Phenotypic methods for determining genomovar status of the Burkholderia cepacia complex

Abstract

Recent taxonomic advances have demonstrated that Burkholderia cepacia is a cluster of at least seven closely related genomic species (or genomovars) collectively referred to as the B. cepacia complex, all of which may cause infections among cystic fibrosis patients and other vulnerable individuals. Thus, it is important for clinical microbiologists to be able to differentiate genomovars.
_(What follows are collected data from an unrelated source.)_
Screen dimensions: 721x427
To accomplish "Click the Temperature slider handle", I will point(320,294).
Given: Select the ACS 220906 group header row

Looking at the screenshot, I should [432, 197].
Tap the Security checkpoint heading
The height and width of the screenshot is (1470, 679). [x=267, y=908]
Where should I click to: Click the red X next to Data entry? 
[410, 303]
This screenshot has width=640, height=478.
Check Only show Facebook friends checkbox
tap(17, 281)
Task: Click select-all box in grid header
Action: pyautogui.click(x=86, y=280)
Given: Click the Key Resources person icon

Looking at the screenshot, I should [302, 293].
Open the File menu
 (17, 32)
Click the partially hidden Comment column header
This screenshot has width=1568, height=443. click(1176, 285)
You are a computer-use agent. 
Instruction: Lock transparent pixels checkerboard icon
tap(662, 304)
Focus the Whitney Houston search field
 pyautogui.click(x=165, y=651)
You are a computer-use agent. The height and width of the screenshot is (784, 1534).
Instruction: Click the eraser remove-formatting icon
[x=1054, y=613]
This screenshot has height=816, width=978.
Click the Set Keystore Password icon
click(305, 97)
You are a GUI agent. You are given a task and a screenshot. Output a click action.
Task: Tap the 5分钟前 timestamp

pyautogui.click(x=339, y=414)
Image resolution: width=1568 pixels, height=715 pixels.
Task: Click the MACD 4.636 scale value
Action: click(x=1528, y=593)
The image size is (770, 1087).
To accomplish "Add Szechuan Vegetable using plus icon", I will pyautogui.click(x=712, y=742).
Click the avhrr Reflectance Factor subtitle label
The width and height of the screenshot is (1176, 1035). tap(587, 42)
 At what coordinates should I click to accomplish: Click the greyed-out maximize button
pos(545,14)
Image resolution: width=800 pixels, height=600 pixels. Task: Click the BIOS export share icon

Prior to this study, 361 B. cepacia complex isolates and 51 isolates easily confused with B. cepacia complex previously had been identified using a polyphasic approach, and in this study, a comparison of phenotypic and biochemical tests was carried out. It was determined that Burkholderia multivorans and Burkholderia stabilis could reliably be separated from other members of the B. cepacia complex by phenotypic methods. A combination of phenotypic and molecular tests such as recA PCR and 16S rRNA RFLP are recommended for differentiation among the genomovars of the B. cepacia complex. A biochemical reaction scheme for the identification of B. gladioli, Pandoraea species, and Ralstonia pickettii and the differentiation of these species from the B. cepacia complex is also presented.

FIG. 1

PCR-RFLP analysis of 16S rRNA products of B. cepacia complex bacteria and related organisms. Lanes: M, molecular size markers (the sizes [in base pairs] of appropriate bands are indicated on the left); I, II, III, IV, V, VI, and VII, RFLP profiles for genomovars I, II, III, IV, V, VI, and VII, respectively, of the B. cepacia complex; Pan, RFLP profile for Pandoreae spp.; Bf, RFLP profile for fungorum.